Abstract 1911: Cardiac Junctophilin-2 Expression Silencing Results in Cellular Hypertrophy and Isoproterenol-Sensitive Derangements in Calcium-Handling
Background: Heart failure and cardiomyopathies represent a significant cause of morbidity and mortality both in the United States and globally. Hypertrophic cardiomyopathy (HCM) is the most common cause of autopsy positive sudden death in the young. Junctophilin-2 (JPH2), encoded by JPH2 (20q12), is necessary for proper intracellular calcium (Ca2+) signaling and maintaining Ca2+ homeostasis within the cardiac cell and has been shown to be down-regulated in rodent models of HCM, DCM, and heart failure. In addition, HCM-associated mutations in JPH2 have been elucidated in humans. We sought to explore the possible association of this down-regulation with the cardiac remodeling and arrhythmic predisposition of HCM.

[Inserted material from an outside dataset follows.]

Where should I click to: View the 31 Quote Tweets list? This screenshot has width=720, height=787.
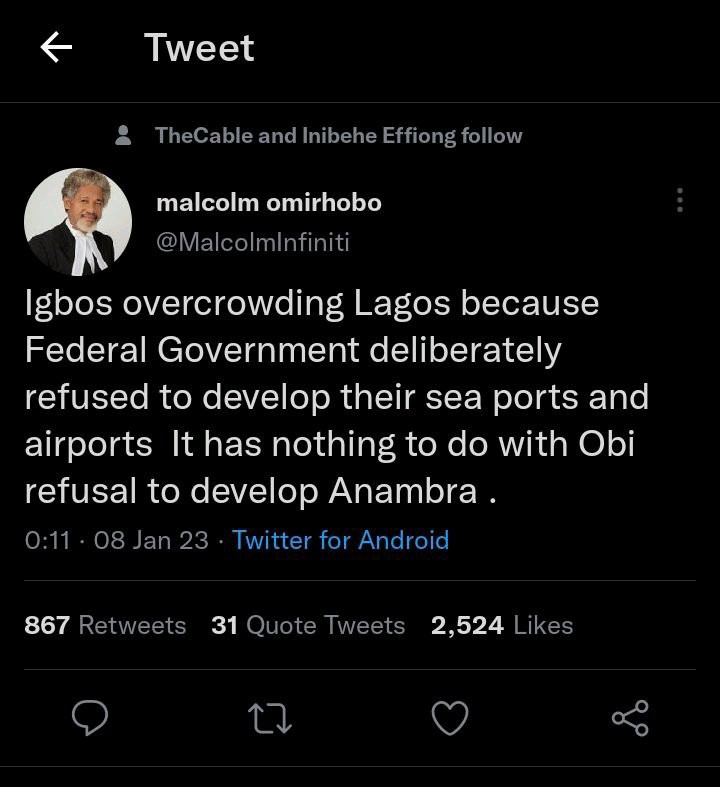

Methods: JPH2 protein expression was measured in flash frozen human cardiac tissue procured from patients with HCM and was compared with previously healthy traumatic death victims. A small interfering RNA probe targeted to murine JPH2 mRNA (shJPH2) was transiently transfected, or adenovirally transduced, into the HL-1 murine cardiac cell line. Cell morphology, peak transient, resting, and store-Ca2+ levels were assessed using Fura-2 AM Ca2+ dye with caffeine and ionomycin treatment. β-adrenergic stimulation was achieved through isoproterenol treatment.
Results: Patients with HCM demonstrated marked reduction in JPH2 expression regardless of the underlying HCM-causative gene. In addition, in vitro expression silencing of JPH2 i) increased cellular size, ii) suppressed maximal Ca2+ transients with a trend towards increased basal levels, and iii) impaired caffeine-trigger store Ca2+ release that was reversed by ionomycin treatment. Isoproterenol treatment unmasked deranged Ca2+ oscillations precipitated by JPH2 silencing.
Conclusions: Taken together, these results may indicate that reduced expression of JPH2 is an initiating factor in the pathogenic growth and electrophysiologic remodeling during hypertrophic cardiomyopathy. Further, perturbed Ca2+ -signaling and homeostasis may not only initiate these pathologic changes but may also provide an arrhythmogenic substrate for a disease associated with sudden cardiac death.
This research has received full or partial funding support from the American Heart Association, Midwest Affiliate (Illinois, Indiana, Iowa, Kansas, Michigan, Minnesota, Missouri, Nebraska, North Dakota, South Dakota & Wisconsin).